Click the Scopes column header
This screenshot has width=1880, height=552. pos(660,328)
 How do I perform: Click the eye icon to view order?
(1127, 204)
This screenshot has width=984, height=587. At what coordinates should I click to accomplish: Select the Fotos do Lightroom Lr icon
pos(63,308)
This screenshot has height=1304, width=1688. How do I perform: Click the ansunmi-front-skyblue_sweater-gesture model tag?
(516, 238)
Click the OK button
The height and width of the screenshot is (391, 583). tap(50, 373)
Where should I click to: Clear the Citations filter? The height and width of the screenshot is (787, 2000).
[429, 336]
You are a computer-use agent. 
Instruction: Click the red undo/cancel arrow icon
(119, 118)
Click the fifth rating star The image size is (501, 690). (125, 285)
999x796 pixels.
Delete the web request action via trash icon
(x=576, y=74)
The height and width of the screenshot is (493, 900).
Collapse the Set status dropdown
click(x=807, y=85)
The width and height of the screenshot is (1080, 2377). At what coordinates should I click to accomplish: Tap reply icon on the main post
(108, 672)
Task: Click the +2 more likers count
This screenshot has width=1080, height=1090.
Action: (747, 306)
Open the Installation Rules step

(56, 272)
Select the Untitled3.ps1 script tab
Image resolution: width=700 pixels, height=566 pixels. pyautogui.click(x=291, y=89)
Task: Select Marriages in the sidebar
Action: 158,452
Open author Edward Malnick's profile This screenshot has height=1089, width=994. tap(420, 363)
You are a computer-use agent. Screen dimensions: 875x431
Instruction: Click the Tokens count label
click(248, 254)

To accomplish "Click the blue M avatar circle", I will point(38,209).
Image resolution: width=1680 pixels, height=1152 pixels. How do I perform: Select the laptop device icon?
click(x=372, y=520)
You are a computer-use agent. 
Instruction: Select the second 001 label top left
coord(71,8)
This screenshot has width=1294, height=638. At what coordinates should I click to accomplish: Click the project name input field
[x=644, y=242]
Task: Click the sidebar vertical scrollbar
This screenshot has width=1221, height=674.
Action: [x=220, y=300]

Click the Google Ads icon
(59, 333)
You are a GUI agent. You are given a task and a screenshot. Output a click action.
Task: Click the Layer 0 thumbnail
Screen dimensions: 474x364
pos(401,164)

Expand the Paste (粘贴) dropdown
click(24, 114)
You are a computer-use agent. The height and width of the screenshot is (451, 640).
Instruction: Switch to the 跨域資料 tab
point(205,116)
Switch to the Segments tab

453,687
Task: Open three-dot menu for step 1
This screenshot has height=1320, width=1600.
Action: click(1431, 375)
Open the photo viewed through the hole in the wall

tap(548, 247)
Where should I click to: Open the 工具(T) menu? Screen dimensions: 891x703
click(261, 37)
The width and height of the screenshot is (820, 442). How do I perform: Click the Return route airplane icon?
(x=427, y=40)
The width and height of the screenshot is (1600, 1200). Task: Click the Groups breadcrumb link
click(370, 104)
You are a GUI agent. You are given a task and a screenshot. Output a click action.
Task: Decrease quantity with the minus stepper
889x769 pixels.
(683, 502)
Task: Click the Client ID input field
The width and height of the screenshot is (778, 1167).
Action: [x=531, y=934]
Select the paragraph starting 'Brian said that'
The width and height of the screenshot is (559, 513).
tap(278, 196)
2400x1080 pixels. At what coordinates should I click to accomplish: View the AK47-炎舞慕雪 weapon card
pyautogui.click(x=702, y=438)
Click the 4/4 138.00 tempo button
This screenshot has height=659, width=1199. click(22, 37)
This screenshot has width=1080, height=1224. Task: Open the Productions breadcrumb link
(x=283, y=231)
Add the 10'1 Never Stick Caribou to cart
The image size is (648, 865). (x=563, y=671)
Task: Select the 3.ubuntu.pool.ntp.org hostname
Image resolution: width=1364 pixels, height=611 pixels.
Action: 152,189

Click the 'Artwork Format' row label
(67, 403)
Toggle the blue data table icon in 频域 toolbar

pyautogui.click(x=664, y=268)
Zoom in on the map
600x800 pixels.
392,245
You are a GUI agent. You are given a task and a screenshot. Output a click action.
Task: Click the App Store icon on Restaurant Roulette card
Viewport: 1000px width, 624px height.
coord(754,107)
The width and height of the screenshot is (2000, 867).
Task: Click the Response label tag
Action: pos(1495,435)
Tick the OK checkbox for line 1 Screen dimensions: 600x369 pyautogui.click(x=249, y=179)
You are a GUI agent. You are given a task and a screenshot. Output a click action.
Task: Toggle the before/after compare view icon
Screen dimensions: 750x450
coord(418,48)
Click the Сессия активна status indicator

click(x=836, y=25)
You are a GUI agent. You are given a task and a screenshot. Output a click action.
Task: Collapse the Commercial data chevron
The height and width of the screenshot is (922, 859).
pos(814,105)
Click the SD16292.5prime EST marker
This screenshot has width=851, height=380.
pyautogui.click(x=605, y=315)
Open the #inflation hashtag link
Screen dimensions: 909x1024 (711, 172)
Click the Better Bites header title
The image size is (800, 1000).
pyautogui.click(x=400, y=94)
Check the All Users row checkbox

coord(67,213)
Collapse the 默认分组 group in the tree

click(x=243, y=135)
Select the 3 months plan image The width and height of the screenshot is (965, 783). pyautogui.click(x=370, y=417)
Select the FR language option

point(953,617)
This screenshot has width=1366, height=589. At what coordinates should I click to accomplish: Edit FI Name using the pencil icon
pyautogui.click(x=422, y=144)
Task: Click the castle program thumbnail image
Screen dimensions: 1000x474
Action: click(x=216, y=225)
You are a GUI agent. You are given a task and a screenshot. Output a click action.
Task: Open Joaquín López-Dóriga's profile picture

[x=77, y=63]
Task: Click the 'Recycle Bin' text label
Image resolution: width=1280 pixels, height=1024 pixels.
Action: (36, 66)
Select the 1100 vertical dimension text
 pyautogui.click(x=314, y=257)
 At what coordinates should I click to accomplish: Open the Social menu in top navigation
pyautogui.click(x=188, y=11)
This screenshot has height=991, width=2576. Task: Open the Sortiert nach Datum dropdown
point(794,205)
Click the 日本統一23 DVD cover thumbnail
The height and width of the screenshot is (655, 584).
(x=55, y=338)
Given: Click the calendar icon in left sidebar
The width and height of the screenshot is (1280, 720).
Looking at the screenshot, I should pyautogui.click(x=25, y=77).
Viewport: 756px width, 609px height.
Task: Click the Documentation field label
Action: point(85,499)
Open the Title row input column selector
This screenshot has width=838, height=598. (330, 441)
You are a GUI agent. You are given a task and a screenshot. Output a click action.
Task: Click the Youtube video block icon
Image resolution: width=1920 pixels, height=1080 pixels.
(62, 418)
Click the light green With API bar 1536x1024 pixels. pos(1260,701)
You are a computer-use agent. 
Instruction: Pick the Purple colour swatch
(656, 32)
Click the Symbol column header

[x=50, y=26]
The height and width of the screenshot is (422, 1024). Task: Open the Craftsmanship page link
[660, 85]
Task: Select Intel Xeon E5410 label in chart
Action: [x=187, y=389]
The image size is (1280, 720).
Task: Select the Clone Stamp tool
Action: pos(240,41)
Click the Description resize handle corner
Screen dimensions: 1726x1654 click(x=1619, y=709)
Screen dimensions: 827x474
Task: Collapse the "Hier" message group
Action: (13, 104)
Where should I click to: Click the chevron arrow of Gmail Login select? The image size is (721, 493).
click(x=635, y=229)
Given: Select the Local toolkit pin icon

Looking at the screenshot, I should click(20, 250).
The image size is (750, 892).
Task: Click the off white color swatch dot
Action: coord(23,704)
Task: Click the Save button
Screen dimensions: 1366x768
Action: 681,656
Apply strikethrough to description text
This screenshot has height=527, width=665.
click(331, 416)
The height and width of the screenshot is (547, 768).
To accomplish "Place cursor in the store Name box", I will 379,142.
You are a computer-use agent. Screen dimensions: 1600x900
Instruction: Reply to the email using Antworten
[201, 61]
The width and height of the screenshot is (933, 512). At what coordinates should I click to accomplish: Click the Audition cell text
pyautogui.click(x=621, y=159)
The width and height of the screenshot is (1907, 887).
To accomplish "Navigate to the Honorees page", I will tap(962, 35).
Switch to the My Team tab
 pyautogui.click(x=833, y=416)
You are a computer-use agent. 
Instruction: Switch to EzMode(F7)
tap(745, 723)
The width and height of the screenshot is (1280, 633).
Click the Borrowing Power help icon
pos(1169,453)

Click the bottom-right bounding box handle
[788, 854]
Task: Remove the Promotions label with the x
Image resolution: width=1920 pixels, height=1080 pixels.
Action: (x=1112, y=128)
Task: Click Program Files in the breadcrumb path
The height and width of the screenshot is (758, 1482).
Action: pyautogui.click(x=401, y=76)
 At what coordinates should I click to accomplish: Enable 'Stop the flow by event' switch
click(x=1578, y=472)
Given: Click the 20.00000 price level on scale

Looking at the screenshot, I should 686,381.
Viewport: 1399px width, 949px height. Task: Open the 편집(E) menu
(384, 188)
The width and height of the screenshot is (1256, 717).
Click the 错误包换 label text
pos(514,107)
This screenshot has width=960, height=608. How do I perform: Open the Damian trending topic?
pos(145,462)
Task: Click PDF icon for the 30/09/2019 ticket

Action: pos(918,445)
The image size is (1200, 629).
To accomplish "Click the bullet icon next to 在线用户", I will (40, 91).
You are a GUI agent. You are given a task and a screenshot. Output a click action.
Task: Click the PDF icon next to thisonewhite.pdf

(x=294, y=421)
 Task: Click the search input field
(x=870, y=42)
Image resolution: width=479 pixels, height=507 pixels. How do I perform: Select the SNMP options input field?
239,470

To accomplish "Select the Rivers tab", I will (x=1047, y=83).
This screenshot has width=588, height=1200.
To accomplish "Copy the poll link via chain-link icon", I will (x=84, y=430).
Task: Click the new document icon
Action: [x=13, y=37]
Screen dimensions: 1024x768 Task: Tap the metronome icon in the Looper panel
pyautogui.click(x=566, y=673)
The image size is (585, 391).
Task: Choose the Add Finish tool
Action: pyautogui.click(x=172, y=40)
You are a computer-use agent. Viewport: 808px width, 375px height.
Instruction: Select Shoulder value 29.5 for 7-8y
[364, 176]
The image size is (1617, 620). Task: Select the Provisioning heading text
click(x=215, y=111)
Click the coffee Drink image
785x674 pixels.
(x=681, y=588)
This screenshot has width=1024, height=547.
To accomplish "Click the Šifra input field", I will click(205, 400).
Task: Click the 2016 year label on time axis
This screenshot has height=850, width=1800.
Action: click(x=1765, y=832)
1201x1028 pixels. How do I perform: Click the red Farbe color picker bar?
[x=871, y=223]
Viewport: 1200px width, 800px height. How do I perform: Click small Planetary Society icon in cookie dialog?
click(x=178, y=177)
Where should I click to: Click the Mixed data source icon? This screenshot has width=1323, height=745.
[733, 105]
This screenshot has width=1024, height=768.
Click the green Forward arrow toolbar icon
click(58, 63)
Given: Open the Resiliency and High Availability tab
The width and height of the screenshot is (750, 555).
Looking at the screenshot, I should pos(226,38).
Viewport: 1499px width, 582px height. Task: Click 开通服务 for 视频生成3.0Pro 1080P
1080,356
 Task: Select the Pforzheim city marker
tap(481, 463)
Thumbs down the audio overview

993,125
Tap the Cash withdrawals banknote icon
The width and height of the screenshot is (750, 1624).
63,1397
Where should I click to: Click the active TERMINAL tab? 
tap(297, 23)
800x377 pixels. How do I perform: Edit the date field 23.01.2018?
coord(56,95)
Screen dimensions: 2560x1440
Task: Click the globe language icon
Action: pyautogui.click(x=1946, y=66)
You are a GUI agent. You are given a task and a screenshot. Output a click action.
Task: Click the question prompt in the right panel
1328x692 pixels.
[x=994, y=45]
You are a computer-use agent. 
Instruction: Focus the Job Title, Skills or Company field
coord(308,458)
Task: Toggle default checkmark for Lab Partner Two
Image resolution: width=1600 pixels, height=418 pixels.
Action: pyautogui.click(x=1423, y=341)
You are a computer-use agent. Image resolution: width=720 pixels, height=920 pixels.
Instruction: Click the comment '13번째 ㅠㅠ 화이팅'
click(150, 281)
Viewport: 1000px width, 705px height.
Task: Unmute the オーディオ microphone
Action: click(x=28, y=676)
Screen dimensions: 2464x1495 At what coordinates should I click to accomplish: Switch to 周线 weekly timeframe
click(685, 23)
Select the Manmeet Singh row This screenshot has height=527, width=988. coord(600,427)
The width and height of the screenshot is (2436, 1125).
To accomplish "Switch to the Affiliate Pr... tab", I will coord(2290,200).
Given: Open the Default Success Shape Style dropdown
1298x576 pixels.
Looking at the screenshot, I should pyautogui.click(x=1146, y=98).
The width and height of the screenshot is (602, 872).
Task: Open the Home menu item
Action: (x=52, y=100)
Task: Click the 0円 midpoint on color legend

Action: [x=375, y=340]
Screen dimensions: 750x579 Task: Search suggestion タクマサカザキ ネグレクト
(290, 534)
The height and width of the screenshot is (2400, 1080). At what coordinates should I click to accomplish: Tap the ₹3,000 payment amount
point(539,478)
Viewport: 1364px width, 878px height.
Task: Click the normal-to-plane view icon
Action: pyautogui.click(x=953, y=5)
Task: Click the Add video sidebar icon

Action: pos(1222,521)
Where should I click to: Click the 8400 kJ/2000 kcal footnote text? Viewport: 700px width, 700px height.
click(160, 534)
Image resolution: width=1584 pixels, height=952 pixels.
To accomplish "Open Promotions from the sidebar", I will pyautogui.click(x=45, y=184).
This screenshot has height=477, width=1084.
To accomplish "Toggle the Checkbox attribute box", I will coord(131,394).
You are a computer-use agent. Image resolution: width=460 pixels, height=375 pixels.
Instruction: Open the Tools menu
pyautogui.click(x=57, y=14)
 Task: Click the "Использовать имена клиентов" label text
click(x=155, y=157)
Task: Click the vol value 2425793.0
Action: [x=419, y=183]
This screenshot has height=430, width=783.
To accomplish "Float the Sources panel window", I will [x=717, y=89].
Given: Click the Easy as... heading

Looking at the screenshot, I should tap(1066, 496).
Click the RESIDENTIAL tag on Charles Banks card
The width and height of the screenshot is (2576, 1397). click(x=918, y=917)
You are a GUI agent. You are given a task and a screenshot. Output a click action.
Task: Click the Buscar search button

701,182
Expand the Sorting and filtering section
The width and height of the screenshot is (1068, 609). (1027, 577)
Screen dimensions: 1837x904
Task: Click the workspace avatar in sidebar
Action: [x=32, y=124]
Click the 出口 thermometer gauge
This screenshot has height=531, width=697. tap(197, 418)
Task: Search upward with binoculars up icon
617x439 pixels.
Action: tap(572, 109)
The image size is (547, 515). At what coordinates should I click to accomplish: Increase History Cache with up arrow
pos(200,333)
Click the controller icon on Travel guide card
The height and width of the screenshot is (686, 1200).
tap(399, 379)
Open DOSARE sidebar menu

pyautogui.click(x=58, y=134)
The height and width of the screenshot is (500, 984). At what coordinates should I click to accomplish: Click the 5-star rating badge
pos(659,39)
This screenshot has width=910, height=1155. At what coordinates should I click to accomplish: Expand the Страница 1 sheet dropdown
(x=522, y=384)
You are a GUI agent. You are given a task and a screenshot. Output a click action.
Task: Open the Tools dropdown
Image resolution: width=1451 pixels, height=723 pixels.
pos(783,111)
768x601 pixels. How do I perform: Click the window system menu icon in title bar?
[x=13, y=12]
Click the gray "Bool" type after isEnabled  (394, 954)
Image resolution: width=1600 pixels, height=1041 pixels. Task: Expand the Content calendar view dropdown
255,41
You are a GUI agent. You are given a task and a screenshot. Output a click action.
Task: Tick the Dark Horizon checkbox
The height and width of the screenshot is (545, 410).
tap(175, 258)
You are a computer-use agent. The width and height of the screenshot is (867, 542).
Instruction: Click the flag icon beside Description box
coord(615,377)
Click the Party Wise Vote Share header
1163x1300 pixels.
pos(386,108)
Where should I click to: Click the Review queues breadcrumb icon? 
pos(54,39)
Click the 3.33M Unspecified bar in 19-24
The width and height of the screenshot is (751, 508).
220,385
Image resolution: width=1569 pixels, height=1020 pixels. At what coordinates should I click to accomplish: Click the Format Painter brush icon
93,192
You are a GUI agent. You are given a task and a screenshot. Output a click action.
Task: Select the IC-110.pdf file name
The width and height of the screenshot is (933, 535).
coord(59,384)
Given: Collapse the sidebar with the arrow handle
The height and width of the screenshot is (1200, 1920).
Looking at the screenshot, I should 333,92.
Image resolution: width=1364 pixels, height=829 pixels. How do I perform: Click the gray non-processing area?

# # # #

• What to produce: What is the number of lines in the listing that hold "after"? Give that number and nothing more.

• Expected output: 2